**Exercise description:**
Go through the records and copy each line where the string "Nuke" occurs.

**Materials provided:**
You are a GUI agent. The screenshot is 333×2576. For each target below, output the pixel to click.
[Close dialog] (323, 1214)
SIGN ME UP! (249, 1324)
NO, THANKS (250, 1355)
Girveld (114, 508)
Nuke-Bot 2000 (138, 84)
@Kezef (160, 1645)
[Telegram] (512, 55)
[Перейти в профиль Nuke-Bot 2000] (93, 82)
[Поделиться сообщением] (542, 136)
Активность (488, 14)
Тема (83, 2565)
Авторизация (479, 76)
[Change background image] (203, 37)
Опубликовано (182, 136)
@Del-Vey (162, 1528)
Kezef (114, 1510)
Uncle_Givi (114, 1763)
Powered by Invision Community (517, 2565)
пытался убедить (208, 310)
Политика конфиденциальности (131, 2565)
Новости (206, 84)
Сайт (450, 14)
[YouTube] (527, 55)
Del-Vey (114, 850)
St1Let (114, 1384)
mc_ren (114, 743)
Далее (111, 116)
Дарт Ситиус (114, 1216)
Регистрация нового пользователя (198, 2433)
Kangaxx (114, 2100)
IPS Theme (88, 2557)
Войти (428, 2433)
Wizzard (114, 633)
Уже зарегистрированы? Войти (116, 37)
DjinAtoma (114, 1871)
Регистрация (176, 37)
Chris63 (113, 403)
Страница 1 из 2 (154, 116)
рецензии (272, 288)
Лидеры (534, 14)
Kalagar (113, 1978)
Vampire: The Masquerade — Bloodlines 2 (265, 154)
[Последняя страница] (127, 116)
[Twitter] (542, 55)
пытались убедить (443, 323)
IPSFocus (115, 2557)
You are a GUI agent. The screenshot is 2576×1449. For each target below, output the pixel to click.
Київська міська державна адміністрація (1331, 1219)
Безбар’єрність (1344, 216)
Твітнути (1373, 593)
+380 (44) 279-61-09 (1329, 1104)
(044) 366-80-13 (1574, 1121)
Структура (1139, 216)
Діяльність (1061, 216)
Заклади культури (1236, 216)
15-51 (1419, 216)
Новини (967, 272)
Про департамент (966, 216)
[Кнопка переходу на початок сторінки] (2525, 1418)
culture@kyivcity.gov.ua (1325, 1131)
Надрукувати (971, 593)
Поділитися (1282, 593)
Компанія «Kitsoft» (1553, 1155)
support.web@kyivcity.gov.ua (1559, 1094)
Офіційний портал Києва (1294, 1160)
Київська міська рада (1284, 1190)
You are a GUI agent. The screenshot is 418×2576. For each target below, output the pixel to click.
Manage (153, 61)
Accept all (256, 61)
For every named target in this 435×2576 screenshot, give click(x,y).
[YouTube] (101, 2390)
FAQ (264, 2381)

**Solution for this task:**
Nuke-Bot 2000 (138, 84)
[Перейти в профиль Nuke-Bot 2000] (93, 82)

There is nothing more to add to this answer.